WARNING! There is no game-related material today. It's not too late to turn back!
Unusual event: I slept for eleven hours straight last night. I was really wiped out from the week before.
I got a call from one of my home-teach-ee families this morning, asking if I would cover his Sunday School class today, which I was glad to do. I got to see some of my students from just a few years back. Now they are approaching Mission age. Since it was just the three young men, I just regaled them with some mission stories and advice to get them pumped up.
After church we headed up to Salt Lake Valley to visit Tamie's sisters for a BBQ. We sat out on the back porch in some perfect spring weather watching the ten children play around. My brother-in-law is about to set out on a year term to Kuwait with the Imperial uh... I mean National Guard.
Not much to report. I have like a thousand things on my mind, but only one for now.
I have been thinking a lot about sanctification, I guess the process of becoming a better man. I'm not so concerned about forgiveness, but how can I actually become changed, to have my base desires rooted out of my heart? It made me recall a few passages; the first from Helaman Chapter 3:
v25 Nevertheless they did fast and pray oft, and did wax stronger and stronger in their humility, and firmer and firmer in the faith of Christ, unto the filling their souls with joy and consolation, yea, even to the purifying and the sanctification of their hearts, which sanctification cometh because of their yielding their hearts unto God.

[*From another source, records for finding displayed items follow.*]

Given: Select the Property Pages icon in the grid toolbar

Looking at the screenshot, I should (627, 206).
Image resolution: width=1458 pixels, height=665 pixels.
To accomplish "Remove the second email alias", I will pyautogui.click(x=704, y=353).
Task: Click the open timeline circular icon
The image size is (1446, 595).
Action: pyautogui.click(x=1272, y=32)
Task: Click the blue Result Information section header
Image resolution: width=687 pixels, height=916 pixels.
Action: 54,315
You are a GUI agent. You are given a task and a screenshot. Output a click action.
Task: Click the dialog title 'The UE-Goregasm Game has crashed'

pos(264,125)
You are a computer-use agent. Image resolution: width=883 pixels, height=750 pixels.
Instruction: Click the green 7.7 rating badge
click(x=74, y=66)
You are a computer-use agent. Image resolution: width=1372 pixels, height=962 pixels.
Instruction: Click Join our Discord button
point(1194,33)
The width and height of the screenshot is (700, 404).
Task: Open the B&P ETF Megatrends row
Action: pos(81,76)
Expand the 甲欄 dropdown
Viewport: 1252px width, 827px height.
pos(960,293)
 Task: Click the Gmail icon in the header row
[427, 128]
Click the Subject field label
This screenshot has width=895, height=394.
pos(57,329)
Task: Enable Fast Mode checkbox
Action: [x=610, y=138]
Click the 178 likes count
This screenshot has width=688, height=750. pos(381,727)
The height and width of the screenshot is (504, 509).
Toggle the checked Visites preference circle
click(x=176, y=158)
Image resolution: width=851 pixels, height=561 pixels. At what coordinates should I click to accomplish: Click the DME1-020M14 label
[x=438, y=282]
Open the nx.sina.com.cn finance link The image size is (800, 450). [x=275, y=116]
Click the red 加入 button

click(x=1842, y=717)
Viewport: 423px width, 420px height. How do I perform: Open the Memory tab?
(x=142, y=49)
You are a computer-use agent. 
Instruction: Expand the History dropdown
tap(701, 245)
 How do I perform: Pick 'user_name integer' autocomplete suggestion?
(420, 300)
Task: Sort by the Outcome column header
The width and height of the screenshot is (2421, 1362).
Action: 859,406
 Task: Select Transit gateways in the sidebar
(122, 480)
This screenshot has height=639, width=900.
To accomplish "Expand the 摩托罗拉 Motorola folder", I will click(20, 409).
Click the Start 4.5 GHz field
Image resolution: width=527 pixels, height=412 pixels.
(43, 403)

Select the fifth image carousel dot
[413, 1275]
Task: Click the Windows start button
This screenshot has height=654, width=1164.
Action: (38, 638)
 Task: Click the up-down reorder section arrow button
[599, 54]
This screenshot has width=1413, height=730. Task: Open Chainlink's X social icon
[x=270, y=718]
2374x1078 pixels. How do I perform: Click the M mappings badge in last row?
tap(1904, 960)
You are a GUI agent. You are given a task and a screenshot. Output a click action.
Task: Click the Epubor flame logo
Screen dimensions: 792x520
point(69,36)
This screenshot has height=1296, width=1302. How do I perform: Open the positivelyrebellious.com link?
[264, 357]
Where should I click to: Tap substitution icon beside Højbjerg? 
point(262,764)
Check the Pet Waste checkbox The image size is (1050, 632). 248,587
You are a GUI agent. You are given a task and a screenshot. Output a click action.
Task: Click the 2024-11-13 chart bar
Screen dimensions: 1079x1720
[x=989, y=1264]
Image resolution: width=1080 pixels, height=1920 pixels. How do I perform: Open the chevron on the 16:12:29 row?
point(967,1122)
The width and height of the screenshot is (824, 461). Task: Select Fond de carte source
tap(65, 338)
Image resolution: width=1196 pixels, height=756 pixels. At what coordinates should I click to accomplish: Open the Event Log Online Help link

I think "yielding" in this case has to do with a voluntary action. Like a knight yields to his liege. It cannot be taken by force. And it happens little by little. For most people their transformation will be a bit at a time, step by step.
The other from Mere Christianity by C.S. Lewis, which I read numerous times on my mission, from an essay entitled Man or Rabbit, which I quote here for the reader's convenience:
We are to be re-made. All the rabbit in us is to disappear—the worried, conscientious, ethical rabbit as well as the cowardly and sensual rabbit. We shall bleed and squeal as the handfuls of fur come out; and then, surprisingly, we shall find underneath it all a thing we have never yet imagined: a real Man, an ageless god, a son of God, strong, radiant, wise, beautiful, and drenched in joy.
“When that which is perfect is come, then that which is in part shall be done away.” The idea of reaching “a good life” without Christ is based on a double error. Firstly, we cannot do it; and secondly, in setting up “a good life” as our final goal, we have missed the very point of our existence. Morality is a mountain which we cannot climb by our own efforts; and if we could we should only perish in the ice and unbreathable air of the summit, lacking those wings with which the rest of the journey has to be accomplished. For it is from there that the real ascent begins. The ropes and axes are “done away” and the rest is a matter of flying.
In my mission, I often thought of Grace and Salvation perhaps a bit like being in a pit with no way out, then comes a savior who sets down a ladder. By who's effort am I saved from the Pit? It is I who climbed the ladder, but where would I be without it. But now, I'm not sure of even that isn't too simple, or even erroneous in a way.
Now I think of it more like a long journey with a Guide. A Guide who must frequently help me out of briar patches and muddy ravines.
Disclaimer: I am not a very good person. I make no pretensions this is the case. Maybe there is no such a thing as a "good" person exists (except maybe my wife!!!), only people who keep trying. My best hope is that perhaps some soul will be uplifted or enlightened by my musings. May you be bless-ed good reader!
I am very happy. I feel like a hobbit in his hole... after his grand adventure. I suppose my children are the grand adventure right now. Speaking of which, Tamie is starting to *feel* pregnant. We are both very excited.